Os gritos passaram a ser de terror puro e verdadeiro. As pessoas que ainda resistiam bateram em retirada, mulheres e homens choravam e corriam. Fabio sabia que se ficasse lá seria pisoteado pela multidão em fuga, junto com o garoto. Tinha uma escolha agora, ou deixava o garoto e fugia para salvar sua vida ou tentava salvá-lo e arriscava morrer. Se salvasse o garoto, ele estaria fazendo dois sacrifícios desnecessários, o mais lógico seria deixá-lo e salvar a própria vida, o garoto já estava morrendo, pelo amor de Deus, ninguém o julgaria por fazer isso, ninguém nem precisava saber. Isso não era verdade, ele saberia e a ideia de deixar uma pessoa morrer para salvar sua vida lhe repugnava. Não conseguiria olhar para si mesmo depois. O que faria? Não tinha muito tempo para pensar. Olhou para o garoto, cujos olhos conseguiram se abrir. Diferentes dos olhos castanhos do pai, Giuliano – era esse seu nome, lembrara agora – tinha olhos azuis, provavelmente iguais ao da mãe que Fabio nunca conhecera. Sua mãe, seu pai, todos os que o rodeavam. Se a ideia de deixar seus amados sozinhos o aterrorizara poucos minutos atrás, agora a ideia de deixar os pais do garoto e todos os que o amavam sofrerem também o abatia profundamente. Fizera sua decisão.



Estavam perto do beco de onde o policial surgira, lembrou-se.

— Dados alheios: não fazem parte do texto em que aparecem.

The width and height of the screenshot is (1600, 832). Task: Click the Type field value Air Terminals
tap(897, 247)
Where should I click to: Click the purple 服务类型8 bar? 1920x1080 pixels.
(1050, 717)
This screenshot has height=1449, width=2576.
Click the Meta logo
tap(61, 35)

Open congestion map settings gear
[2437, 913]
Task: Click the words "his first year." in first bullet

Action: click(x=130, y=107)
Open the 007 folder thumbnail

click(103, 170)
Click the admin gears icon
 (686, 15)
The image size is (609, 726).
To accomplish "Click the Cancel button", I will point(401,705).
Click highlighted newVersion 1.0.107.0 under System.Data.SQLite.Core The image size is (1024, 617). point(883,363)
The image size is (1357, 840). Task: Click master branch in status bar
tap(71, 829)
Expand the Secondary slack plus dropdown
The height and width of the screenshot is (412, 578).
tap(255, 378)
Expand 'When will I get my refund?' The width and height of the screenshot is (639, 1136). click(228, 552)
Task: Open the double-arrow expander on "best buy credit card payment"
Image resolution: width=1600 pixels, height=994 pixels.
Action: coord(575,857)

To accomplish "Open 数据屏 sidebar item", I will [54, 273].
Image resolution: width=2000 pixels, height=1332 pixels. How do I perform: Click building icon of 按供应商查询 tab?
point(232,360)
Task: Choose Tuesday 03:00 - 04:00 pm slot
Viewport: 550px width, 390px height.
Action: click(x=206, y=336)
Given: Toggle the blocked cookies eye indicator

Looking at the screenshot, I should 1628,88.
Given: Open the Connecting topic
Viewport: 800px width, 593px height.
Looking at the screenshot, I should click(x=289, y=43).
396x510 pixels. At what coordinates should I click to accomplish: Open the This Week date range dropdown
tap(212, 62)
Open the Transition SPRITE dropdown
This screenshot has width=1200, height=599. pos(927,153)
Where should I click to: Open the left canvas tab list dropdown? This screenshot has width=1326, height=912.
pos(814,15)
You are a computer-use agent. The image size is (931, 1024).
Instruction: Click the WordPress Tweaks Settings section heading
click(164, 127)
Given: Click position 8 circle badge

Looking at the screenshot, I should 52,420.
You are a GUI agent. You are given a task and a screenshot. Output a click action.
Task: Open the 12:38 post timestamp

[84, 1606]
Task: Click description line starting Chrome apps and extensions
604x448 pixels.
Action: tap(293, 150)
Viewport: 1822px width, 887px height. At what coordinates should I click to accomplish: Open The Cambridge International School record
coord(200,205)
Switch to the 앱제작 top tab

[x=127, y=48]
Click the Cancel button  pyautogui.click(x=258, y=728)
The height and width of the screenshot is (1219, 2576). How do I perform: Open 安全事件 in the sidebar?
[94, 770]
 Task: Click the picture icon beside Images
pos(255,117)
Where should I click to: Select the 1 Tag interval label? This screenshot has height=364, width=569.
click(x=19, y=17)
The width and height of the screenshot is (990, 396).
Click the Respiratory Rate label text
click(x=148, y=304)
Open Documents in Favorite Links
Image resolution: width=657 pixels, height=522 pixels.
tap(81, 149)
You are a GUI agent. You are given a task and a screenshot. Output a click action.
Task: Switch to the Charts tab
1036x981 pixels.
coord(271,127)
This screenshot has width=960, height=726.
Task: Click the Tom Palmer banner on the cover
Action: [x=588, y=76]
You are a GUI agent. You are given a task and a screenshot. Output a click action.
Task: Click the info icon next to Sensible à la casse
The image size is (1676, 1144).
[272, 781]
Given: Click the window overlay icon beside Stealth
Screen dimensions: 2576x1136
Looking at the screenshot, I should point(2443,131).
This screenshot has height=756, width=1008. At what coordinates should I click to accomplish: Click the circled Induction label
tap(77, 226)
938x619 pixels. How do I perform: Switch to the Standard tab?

Fabio se agarrou ao garoto ferido – Giuliano – e se jogou para o beco, rapidamente se recolhendo em um canto entre uma lata de lixo e uma parede de prédio. O garoto ainda em seus braços. Viu as pessoas passarem, apressadas, atropelando o que havia em sua frente, tropeçando e se levantando antes que fossem pisoteadas, berrando gritos de libertação e de terror, deixando máscaras e cartazes caírem. Depois, viu os policiais marchando atrás, os escudos transparentes com faixas pretas escritas “CHOQUE” em amarelo, suas pesadas botas pretas esmagavam as máscaras e pisoteavam os cartazes ao passar. Não demorou mais de dois minutos para que toda a confusão acabasse. Um novo tipo de barulho então se fez presente. Urros confusos e animalescos vinham da escuridão do beco. Fabio olhou ao redor e viu figuras como as que vira antes, os zumbis modernos, dependentes para sempre da droga, nem vivos nem mortos, apenas estavam lá. Uma mulher segurava a cabeça com as duas mãos e berrava pelos filhos de volta, um homem de uns 45 anos olhava fascinado e hesitante para uma máscara “volto” cinza-claro partida ao meio, outra mulher, esta de aparentes 20 anos – embora, como os outros, devesse ser mais nova – balançava a cabeça para os lados e a cada duas balançadas gemia um “uh”. Fabio tentou segurar o garoto como segurara Helena no dia em que se casaram e, agora, passando os braços pelas pernas e tronco do garoto, achava que nunca tinha sentido tanta falta de Helena como sentia agora. Lacrimejava quando levantou-se com o garoto no colo e foi para o outro lado do beco. Lacrimejava enquanto via os dependentes da droga, e lacrimejava quando chegou a rua, vazia, mas onde já havia sinal no celular.



Primeiro ligou para a emergência e pediu uma ambulância. Segurou Giuliano até a ambulância chegar, menos de dois minutos depois. Ajudou a por o garoto na maca, deu as informações necessárias e assistiu a ambulância sumir na rua, em meio à névoa da noite chuvosa. Olhou no relógio, 23:00h. Incrível que tudo isso tenha durado 20 minutos. Meteu a mão no bolso para pegar um cigarro e sentiu o pacote do presente da esposa. Olhou de novo no relógio, 23:01. “É, pensou Fabio, deve dar tempo de chegar em casa antes de meia noite, se eu correr.” Um estrondo, luzes; os fogos já haviam começado, aqueles dos impacientes que não querem esperar até meia noite. “Fora de hora”, observou. Mas era bonito.

Fabio seguiu, acendendo o cigarro que pegara no bolso enquanto andava, a luz verde dos fogos timidamente tentando iluminar seu rosto, sem sucesso.